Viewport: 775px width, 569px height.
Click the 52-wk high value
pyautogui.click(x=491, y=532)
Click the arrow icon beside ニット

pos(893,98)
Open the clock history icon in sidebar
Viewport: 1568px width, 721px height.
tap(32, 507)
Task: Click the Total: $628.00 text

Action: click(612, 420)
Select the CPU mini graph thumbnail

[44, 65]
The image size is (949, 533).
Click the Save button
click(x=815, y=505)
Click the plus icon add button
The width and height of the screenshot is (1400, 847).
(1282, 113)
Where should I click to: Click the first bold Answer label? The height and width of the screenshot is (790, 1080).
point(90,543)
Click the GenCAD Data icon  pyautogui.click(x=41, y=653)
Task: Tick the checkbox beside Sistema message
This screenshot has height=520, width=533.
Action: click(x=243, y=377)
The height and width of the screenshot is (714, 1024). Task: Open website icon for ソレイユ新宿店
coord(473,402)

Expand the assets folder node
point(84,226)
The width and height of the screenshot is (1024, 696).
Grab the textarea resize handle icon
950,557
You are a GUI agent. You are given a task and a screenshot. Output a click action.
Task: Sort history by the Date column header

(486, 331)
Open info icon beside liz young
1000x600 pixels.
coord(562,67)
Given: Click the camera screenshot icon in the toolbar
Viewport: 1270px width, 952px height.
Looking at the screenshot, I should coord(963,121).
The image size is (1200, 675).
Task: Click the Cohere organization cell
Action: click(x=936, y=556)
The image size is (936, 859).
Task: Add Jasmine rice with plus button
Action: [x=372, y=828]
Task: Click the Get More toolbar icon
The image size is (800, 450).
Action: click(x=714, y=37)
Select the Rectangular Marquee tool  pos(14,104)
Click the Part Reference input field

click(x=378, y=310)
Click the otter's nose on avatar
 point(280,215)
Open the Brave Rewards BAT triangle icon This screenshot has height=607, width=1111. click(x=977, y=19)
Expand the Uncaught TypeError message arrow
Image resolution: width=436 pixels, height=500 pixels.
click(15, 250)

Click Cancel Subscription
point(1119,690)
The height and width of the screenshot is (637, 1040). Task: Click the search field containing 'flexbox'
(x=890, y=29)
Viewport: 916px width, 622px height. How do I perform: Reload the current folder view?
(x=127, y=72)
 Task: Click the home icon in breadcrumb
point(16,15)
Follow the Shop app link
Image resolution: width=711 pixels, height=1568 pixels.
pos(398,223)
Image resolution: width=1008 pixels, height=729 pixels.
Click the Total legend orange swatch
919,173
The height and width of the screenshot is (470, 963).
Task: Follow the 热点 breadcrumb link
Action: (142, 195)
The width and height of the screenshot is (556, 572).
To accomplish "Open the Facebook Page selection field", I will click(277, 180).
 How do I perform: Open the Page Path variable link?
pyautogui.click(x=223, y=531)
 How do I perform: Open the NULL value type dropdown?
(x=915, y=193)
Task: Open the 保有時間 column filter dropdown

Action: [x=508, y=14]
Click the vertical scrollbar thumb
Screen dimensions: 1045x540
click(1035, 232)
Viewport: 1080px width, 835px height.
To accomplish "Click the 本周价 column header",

========================

WHAT YOU WILL DO — Print all the lines exactly as they occur in the listing.

YOUR RESPONSE —
Viewport: 775px width, 569px height.
Click the 52-wk high value
pyautogui.click(x=491, y=532)
Click the arrow icon beside ニット

pos(893,98)
Open the clock history icon in sidebar
Viewport: 1568px width, 721px height.
tap(32, 507)
Task: Click the Total: $628.00 text

Action: click(612, 420)
Select the CPU mini graph thumbnail

[44, 65]
The image size is (949, 533).
Click the Save button
click(x=815, y=505)
Click the plus icon add button
The width and height of the screenshot is (1400, 847).
(1282, 113)
Where should I click to: Click the first bold Answer label? The height and width of the screenshot is (790, 1080).
point(90,543)
Click the GenCAD Data icon  pyautogui.click(x=41, y=653)
Task: Tick the checkbox beside Sistema message
This screenshot has height=520, width=533.
Action: click(x=243, y=377)
The height and width of the screenshot is (714, 1024). Task: Open website icon for ソレイユ新宿店
coord(473,402)

Expand the assets folder node
point(84,226)
The width and height of the screenshot is (1024, 696).
Grab the textarea resize handle icon
950,557
You are a GUI agent. You are given a task and a screenshot. Output a click action.
Task: Sort history by the Date column header

(486, 331)
Open info icon beside liz young
1000x600 pixels.
coord(562,67)
Given: Click the camera screenshot icon in the toolbar
Viewport: 1270px width, 952px height.
Looking at the screenshot, I should coord(963,121).
The image size is (1200, 675).
Task: Click the Cohere organization cell
Action: click(x=936, y=556)
The image size is (936, 859).
Task: Add Jasmine rice with plus button
Action: [x=372, y=828]
Task: Click the Get More toolbar icon
The image size is (800, 450).
Action: click(x=714, y=37)
Select the Rectangular Marquee tool  pos(14,104)
Click the Part Reference input field

click(x=378, y=310)
Click the otter's nose on avatar
 point(280,215)
Open the Brave Rewards BAT triangle icon This screenshot has height=607, width=1111. click(x=977, y=19)
Expand the Uncaught TypeError message arrow
Image resolution: width=436 pixels, height=500 pixels.
click(15, 250)

Click Cancel Subscription
point(1119,690)
The height and width of the screenshot is (637, 1040). Task: Click the search field containing 'flexbox'
(x=890, y=29)
Viewport: 916px width, 622px height. How do I perform: Reload the current folder view?
(x=127, y=72)
 Task: Click the home icon in breadcrumb
point(16,15)
Follow the Shop app link
Image resolution: width=711 pixels, height=1568 pixels.
pos(398,223)
Image resolution: width=1008 pixels, height=729 pixels.
Click the Total legend orange swatch
919,173
The height and width of the screenshot is (470, 963).
Task: Follow the 热点 breadcrumb link
Action: (142, 195)
The width and height of the screenshot is (556, 572).
To accomplish "Open the Facebook Page selection field", I will click(277, 180).
 How do I perform: Open the Page Path variable link?
pyautogui.click(x=223, y=531)
 How do I perform: Open the NULL value type dropdown?
(x=915, y=193)
Task: Open the 保有時間 column filter dropdown

Action: [x=508, y=14]
Click the vertical scrollbar thumb
Screen dimensions: 1045x540
click(1035, 232)
Viewport: 1080px width, 835px height.
To accomplish "Click the 本周价 column header",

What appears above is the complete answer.